Consider again the absValue procedure of Fig. 1. The set \(\{2\}\) is an \(\mathcal {S}_{mut}\)-minimal repairable set and an \(\mathcal {S}_{arb}\)-minimal repairable set for the bug in question. Therefore, we can say that all algorithms that were shown in Sect. 2 not to include the location 2 in their result [2, 6, 14, 21, 23], are neither \(\mathcal {S}_{arb}\)-must nor \(\mathcal {S}_{mut}\)-must fault localization algorithms.

5 Fault Localization Using Program Formula Slicing

In this section we formally define the notion of slicing. Based on this, we present an algorithm for computing must fault localization for \(\mathcal {S}_{arb}\) and \(\mathcal {S}_{mut}\).

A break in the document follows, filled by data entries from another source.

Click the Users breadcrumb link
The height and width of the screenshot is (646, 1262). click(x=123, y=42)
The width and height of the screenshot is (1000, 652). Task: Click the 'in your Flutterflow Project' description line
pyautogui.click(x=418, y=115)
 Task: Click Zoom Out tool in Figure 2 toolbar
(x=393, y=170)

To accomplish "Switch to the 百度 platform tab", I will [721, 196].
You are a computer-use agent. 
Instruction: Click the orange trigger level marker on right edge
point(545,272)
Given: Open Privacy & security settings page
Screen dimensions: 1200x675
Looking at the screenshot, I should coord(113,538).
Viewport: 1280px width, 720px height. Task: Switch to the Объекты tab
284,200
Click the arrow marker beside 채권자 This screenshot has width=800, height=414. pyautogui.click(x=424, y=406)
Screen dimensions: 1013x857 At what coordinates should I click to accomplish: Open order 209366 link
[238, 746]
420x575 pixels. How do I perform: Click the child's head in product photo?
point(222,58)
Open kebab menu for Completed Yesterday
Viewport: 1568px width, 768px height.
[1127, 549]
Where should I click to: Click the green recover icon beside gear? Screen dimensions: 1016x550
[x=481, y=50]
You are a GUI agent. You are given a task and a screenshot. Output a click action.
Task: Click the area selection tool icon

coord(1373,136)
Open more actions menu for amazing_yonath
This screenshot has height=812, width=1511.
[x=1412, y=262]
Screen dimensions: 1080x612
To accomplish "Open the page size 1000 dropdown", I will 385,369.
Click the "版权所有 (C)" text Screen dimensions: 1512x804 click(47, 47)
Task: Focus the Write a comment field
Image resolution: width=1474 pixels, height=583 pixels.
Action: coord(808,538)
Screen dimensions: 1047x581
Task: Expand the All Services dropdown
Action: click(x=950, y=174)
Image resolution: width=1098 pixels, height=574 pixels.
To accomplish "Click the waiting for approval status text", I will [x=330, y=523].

5.1 Program Formula Slicing

A central building block in our fault localization technique is slicing. But, we do not define slicing in terms of the program directly, but in terms of the program formula representing it, instead. The input to the slicing algorithm is a program formula \(\varphi _{}\), a model \(\mu \) of it, and a variable \(v\). Recall that \(\varphi _{}\) is a conjunction of constraints from \(S_{assign},S_{phi}\) and \(S_{demand}\) (see Sect. 3.2). The goal of the slicing algorithm is to compute the slice of the variable \(v\) with respect to \(\varphi _{}\) and \(\mu \). Intuitively, this slice includes the set of all constraints that influence the value \(v\) gets in \(\mu \).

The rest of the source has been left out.